China is the other big concern. Its manufacturing numbers are weakening. People are worried that China, which really drives a lot of the metal stories, is not growing as fast as expected.
TGR: Have you revised your price deck?
SI: In early June we lowered copper's average price for 2013 to $3.35/lb. Year to date, the average copper price is $3.43/lb.
TGR: Is that why the landslide in early April at the Bingham Canyon copper mine in Utah, operated by Rio Tinto Plc (RIO:NYSE; RIO:ASX; RIO:LSE; RTPPF:OTCPK) subsidiary Kennecott Utah Copper Corp., has not had more of an impact on the copper price?
SI: It is probably a combination of two things. One, investors are very focused on the global economic data and general market sentiment. Two, there have been a handful of mine-specific issues, Bingham Canyon being an important one.
Bingham Canyon was about a 165 million ton (165 Mt) failure, which is quite large. It will take a long time to dig out and get the mine back up to steady, safe production. There has not been much disclosure into what the impact will be. I anticipate the Q2/13 results will include commentary, now that the company has had time to assess the damage.
There have been two other mine-specific issues in the copper space. Twenty-eight people were killed at Freeport-McMoRan Copper & Gold Inc.'s (FCX:NYSE) Grasberg mine in Indonesia in mid-May. The mine was shut down for several weeks and is just now ramping back up.
The third mine-specific issue happened in China in early June. One of Jinchuan Group Co. Ltd.'s smelters declared force majeure due to a major equipment failure that prevented it from producing enough refined copper for its end users. Again, there is not a lot of information on that.
But, overall, I think most investors are focused on the global macroeconomic issues, not on specific issues at copper projects.
TGR: Some of the world's biggest miners, like Rio Tinto and BHP Billiton Ltd. (BHP:NYSE; BHPLF:OTCPK), have posted "for sale" signs on noncore assets. Some midtier base metals players have bought what might be considered bargains. Is this an investment thesis worth following?
SI: There is definitely a shift in what the majors are including in their quarterly results, their management discussion and analyses, and the question periods during their conference calls.
They are shifting focus to their existing mines, emphasizing cost-cutting and efficiency measures. There is less talk about pursuing larger, capital-intensive development projects. These are being shelved or put up for sale, creating buying opportunities for midtiers.
A recent example is Capstone Mining Corp.'s (CS:TSX) purchase of the Pinto Valley mine in Arizona from BHP, for about $650 million ($650M). Based on our analysis, Capstone did not overpay, but it definitely was not a bargain.
TGR: Can Pinto Valley be profitable at $3/lb copper?
SI: Yes, I think so. It is a low-grade mine, but with an estimated US$1.80/lb average total copper cash cost over the next five years, it has space.
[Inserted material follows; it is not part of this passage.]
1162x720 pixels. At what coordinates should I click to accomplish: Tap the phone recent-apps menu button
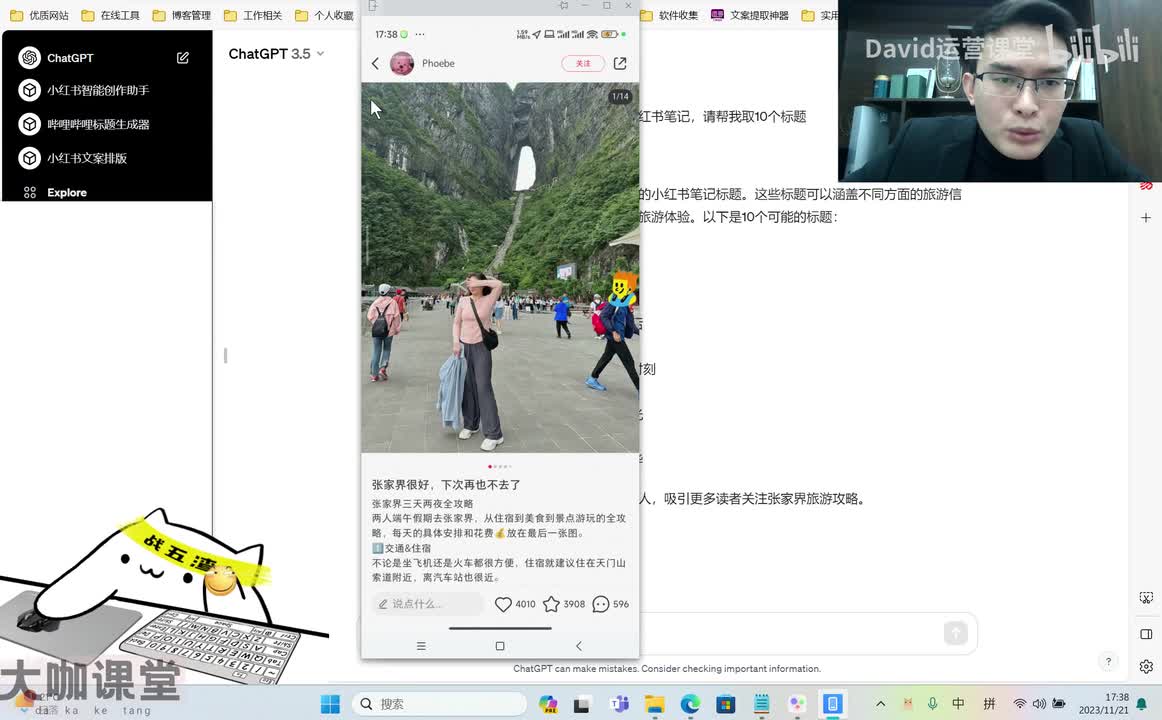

TGR: What are Capstone's other producing assets?
SI: The company has two mines in production, Minto in the Yukon and Cozamin in Mexico. Both are high-grade projects with modest capital expenses, each producing about 40 million pounds (40 Mlb) of copper per year. Pinto Valley will be an operating mine on Capstone's financial statements by year-end.
The real growth step for Capstone is its Santo Domingo project in Chile. It is a game changer for Capstone—a multibillion-dollar project, low grade, very big tonnage. It also has associated byproduct credits: iron ore (magnetite) concentrate.
Our model shows Capstone's cash cost profile, Minto and Cozamin combined, at $1.90–2/lb for 2013 and 2014. As we add Pinto Valley and Santo Domingo, the company's long-term average cost decreases below $1/lb net of byproduct credits.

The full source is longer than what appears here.